It is hard to underestimate the impact that director Peter Jackson's The Lord of the Rings trilogy had on cinema. It created a masterful fantasy epic that was more than spectacle. With an adaptation of J.R.R. Tolkien's iconic work, it brought the story to life and set a high bar that even Jackson wouldn't be able to top a decade later. However, there was one person who was just as skeptical from the beginning: Andrew Lesnie, who passed away today at the age of 59 from a heart attack. While his name may not be immediately clear, he was an integral part to how we viewed cinema, literally.
While The Lord of the Rings trilogy would garner a lot of Oscar nominations and wins, Lesnie only received one nomination and win for Best Cinematography on the first entry The Fellowship of the Ring. It is tricky to look back at 2001 when the first film came out and predict that it might have been a fluke and that Return of the King could have been a letdown. However, Lesnie was just as important in the long run as his counterparts by setting up the iconography and turning New Zealand into The Shire, of which we would meet the hobbits. With cinematography that encapsulated various regions of the country and turned them into gorgeous landscapes, he helped to craft a beautiful looking epic whose scale still remains unprecedented.
The more interesting note is that Lesnie initially didn't want to make the trilogy. At the time, it was a big gamble and nobody was sure if it would pay off. As announcers Donald Sutherland and Glenn Close noted at the Oscar ceremony, he had to take a few days to consider because he didn't think that it could be done. Speaking as Jackson had yet to prove himself as a big budgeted filmmaker, there was little reason to believe in him. However, things panned out and with special attention to detail, he made a breathtaking movie and won Best Cinematography in the only year that the series was nominated in that category.
That wasn't the end of Lesnie's career or even the collaboration with Jackson. He would go on to provide cinematography to every one of his subsequent films including King Kong, The Lovely Bones and The Hobbit trilogy. He continued to expand his scope and provide some visually attractive imagery. Away from the filmmaker, he also worked on other hits that included Rise of the Planet of the Apes, I Am Legend, Best Picture nominee Babe, and most recently worked with Russell Crowe on his directorial debut The Water Diviner, which was just released this past weekend in America.

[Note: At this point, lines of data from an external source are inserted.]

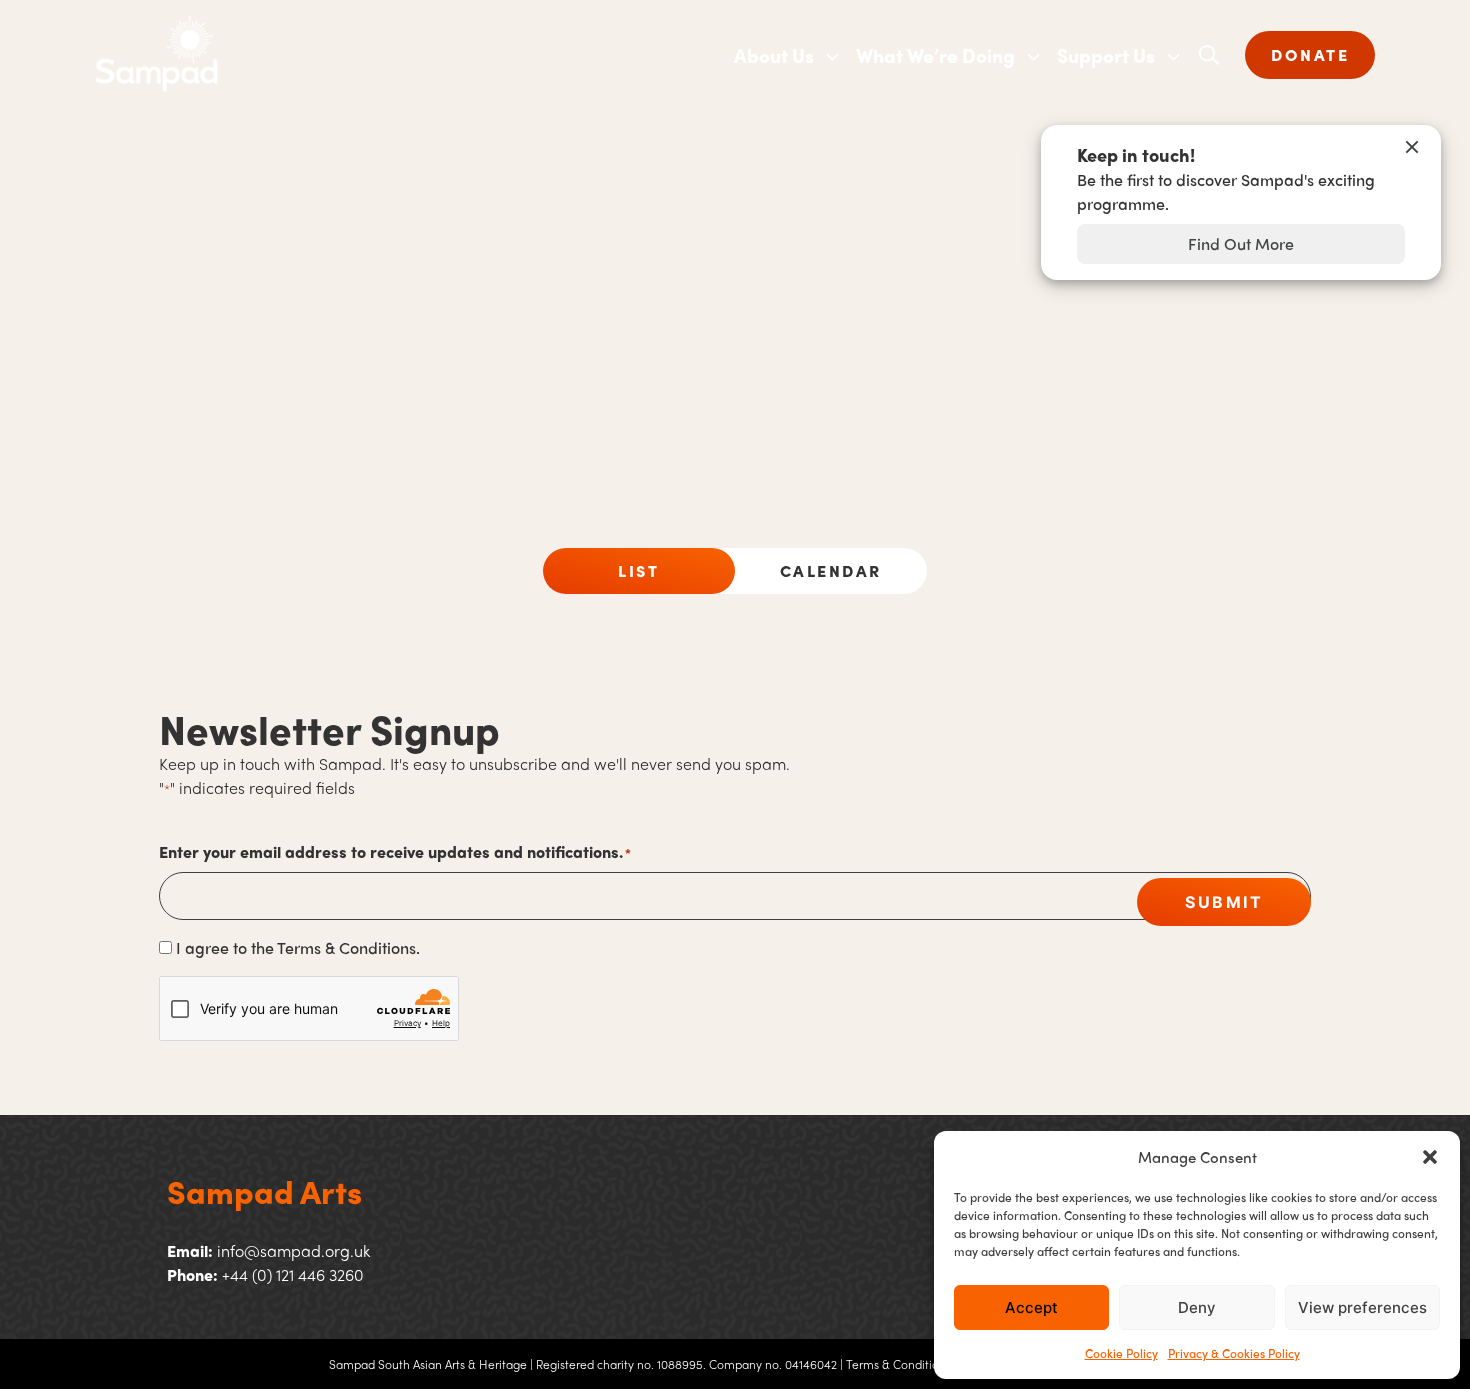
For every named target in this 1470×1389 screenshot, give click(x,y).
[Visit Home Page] (415, 55)
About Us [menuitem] (774, 55)
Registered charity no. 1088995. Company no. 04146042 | (689, 1364)
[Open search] (1209, 55)
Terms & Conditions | (901, 1364)
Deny (1197, 1307)
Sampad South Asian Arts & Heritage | (431, 1364)
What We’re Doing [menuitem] (935, 55)
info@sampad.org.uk (293, 1250)
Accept (1031, 1307)
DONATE (1310, 54)
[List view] (639, 571)
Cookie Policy (1121, 1353)
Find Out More (1241, 243)
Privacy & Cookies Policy (1234, 1353)
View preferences (1362, 1307)
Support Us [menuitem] (1106, 55)
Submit (1224, 902)
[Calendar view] (831, 571)
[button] (1430, 1157)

With a career spanning back to his 1979 debut in the TV series Wonder World!, he has been consistently providing his visual skills to shorts and features alike while residing in his New South Wales home in Sydney, Australia. Even if we don't immediately recognize his name, his work has been influential to the pop culture landscape for most of the past 15 years. He mixed fantasy with realism and created a style that popped with beautiful images. It is sad to see him pass away so young, but in his short time managed to become quite an impressive talent.